**Work to complete**:
1. In the microservices article, what language is the Feed Service written in?
2. Summarize the microservices article in two sentences.
3. Using the microservices article, decide whether each statement is true: (a) the API Gateway handles rate limiting; (b) the article advises creating a separate "database service"; (c) in the code, max_failures defaults to 10. For each, answer yes or no and quote the words from the article that decide it.

--- start of Text segment ---

System Design·System DesignMicroservicesKafka

Microservices for ML Products: Building Fault-Tolerant AI Systems at Scale

How to architect ML-powered products as fault-isolated microservices — covering domain-driven design, circuit breakers, async event streaming with Kafka, and the tradeoffs that matter at 100K+ users.

Rishabh BhartiyaNovember 20, 202510 min read

Microservices for ML Products: Building Fault-Tolerant AI Systems at Scale

Monolithic ML systems fail in predictable ways: a spike in one service cascades to everything else. The recommendation engine slows down, which backs up the feed service, which times out the frontend, which makes the entire product appear down — even though only one component is struggling.

This post covers the distributed microservices architecture behind E-News 2.0 — a media platform serving 100K+ concurrent users with Live TV, algorithmic personalisation, and AI-generated content.

Domain-Driven Service Decomposition

The first principle: decompose by domain, not by layer. Don't create "frontend service," "database service," "ML service." Create services that own entire vertical slices of the business domain.

For E-News 2.0, the domains are:

Feed Service (Golang) — article storage, retrieval, trending computation
Streaming Service — HLS manifest generation, CDN token management
Personalization Engine (Python) — user vectors, ranking algorithm, A/B testing
Breaking News Service — WebSocket connections, Kafka consumer, real-time push
API Gateway — authentication, rate limiting, routing, circuit breaking

The Circuit Breaker Pattern

Without circuit breakers, a slow Personalization Engine causes the entire Feed Service to queue up requests waiting for rankings — cascading failure. The circuit breaker short-circuits this:


import time
from enum import Enum

class CircuitState(Enum):
    CLOSED = "closed"      # Normal operation
    OPEN = "open"          # Failing — reject requests
    HALF_OPEN = "half_open"  # Testing recovery

class CircuitBreaker:
    def __init__(self, max_failures=5, timeout=60, success_threshold=2):
        self.max_failures = max_failures
        self.timeout = timeout
        self.success_threshold = success_threshold
        self.failures = 0
        self.successes = 0
        self.state = CircuitState.CLOSED
        self.last_failure_time = None

    def call(self, func, *args, fallback=None, **kwargs):
        if self.state == CircuitState.OPEN:
            if time.time() - self.last_failure_time > self.timeout:
                self.state = CircuitState.HALF_OPEN
            else:
                # Circuit is open — return fallback immediately
                return fallback() if fallback else None

        try:
            result = func(*args, **kwargs)

--- end of Text segment ---
--- start of Records shown ---

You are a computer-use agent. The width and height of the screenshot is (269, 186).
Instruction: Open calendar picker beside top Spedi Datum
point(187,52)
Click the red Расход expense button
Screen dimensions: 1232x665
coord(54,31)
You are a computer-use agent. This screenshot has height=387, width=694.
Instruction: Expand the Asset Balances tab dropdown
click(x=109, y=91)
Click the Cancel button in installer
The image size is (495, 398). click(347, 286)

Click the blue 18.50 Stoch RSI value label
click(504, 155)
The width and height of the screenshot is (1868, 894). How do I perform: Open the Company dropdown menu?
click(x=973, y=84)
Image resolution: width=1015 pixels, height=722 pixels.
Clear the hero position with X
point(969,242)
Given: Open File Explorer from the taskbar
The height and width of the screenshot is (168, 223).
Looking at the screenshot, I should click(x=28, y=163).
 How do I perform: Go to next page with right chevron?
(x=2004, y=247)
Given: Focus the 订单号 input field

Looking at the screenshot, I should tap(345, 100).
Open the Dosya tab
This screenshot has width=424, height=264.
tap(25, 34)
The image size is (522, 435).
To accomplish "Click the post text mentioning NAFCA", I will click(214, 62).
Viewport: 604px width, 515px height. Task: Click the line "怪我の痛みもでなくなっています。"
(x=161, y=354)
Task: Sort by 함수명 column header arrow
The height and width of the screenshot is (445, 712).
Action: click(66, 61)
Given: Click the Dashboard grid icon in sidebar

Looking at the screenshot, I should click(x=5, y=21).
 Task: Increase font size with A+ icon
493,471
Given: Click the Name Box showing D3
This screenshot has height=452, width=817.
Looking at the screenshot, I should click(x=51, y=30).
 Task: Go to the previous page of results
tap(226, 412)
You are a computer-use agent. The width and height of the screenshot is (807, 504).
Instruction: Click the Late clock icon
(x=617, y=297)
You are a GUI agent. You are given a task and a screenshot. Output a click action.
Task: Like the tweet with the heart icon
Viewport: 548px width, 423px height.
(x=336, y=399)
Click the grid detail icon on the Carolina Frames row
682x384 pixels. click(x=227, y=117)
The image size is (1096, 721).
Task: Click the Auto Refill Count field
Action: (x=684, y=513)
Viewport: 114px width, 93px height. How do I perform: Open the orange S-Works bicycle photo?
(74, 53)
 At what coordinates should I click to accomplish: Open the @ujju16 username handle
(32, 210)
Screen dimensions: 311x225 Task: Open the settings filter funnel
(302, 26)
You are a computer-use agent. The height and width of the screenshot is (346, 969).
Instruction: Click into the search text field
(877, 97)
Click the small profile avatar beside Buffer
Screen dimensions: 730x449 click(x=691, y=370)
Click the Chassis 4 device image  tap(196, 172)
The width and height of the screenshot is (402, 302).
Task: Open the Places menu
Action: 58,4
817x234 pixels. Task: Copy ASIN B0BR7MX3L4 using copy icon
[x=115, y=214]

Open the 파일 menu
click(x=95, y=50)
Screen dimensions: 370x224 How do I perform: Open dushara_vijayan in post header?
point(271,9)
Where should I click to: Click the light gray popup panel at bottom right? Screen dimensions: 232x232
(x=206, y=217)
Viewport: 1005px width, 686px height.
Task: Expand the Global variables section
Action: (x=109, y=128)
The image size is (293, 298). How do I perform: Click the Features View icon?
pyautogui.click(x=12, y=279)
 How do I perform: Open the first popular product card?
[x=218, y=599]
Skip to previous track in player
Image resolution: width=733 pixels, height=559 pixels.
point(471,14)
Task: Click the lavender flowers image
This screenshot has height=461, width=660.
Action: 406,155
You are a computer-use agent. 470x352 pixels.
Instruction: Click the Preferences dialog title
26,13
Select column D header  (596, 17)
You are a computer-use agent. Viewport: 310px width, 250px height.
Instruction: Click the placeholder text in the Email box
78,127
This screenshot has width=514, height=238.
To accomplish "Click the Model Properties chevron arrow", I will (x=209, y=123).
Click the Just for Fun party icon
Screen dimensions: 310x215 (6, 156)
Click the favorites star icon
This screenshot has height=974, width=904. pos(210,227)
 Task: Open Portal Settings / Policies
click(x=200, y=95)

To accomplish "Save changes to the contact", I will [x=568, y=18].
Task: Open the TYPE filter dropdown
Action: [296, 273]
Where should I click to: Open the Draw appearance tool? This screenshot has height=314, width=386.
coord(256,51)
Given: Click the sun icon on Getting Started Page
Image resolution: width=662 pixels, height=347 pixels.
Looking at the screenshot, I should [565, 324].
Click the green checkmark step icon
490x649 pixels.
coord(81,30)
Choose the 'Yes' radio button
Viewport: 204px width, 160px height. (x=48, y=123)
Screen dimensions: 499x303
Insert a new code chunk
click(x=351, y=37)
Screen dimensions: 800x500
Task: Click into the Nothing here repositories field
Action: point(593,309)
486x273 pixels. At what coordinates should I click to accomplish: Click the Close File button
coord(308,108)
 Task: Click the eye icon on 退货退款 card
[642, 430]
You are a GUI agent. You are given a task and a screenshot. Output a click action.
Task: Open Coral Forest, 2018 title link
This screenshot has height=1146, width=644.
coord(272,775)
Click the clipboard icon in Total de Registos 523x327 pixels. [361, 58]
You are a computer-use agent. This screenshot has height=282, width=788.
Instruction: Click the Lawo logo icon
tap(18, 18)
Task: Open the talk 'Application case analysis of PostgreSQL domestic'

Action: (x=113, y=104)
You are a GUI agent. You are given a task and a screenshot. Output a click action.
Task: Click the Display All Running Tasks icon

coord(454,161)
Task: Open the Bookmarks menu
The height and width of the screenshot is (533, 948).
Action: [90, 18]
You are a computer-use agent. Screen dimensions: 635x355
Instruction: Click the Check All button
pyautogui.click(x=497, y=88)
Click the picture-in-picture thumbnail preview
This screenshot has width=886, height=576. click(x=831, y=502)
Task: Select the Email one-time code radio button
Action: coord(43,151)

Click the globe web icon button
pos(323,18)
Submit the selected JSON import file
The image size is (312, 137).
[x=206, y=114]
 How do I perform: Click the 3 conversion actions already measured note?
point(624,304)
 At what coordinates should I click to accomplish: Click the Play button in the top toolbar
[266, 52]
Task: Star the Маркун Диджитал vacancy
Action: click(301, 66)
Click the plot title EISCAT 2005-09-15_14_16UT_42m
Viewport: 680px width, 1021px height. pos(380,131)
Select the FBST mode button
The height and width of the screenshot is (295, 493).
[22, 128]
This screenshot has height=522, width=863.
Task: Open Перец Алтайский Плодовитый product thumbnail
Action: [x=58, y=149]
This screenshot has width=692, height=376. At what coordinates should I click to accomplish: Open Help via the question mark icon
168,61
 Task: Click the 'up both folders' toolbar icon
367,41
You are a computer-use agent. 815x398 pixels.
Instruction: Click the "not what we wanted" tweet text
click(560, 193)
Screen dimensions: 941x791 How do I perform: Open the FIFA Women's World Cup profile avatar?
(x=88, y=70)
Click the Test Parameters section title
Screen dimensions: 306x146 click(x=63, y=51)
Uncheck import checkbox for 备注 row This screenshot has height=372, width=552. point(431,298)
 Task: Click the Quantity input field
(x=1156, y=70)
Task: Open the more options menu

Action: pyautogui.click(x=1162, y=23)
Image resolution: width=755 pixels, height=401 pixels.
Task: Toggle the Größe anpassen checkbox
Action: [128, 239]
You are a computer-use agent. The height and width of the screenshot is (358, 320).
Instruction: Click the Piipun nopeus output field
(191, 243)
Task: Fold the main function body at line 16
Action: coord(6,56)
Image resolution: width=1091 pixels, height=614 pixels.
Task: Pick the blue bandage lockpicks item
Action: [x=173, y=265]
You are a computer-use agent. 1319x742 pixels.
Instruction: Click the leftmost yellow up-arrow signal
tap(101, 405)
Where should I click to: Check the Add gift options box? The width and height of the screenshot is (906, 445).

--- end of Records shown ---

**Responses for each task**:
1. Golang.

2. Monolithic ML systems fail in predictable ways, because a spike in one service cascades to everything else and can make the whole product appear down. The post describes the microservices architecture behind E-News 2.0, which splits services by domain rather than by layer and uses circuit breakers to stop cascading failure.

3.
(a) Yes: "API Gateway — authentication, rate limiting, routing, circuit breaking"
(b) No: "Don't create "frontend service," "database service," "ML service.""
(c) No: "def __init__(self, max_failures=5, timeout=60, success_threshold=2):"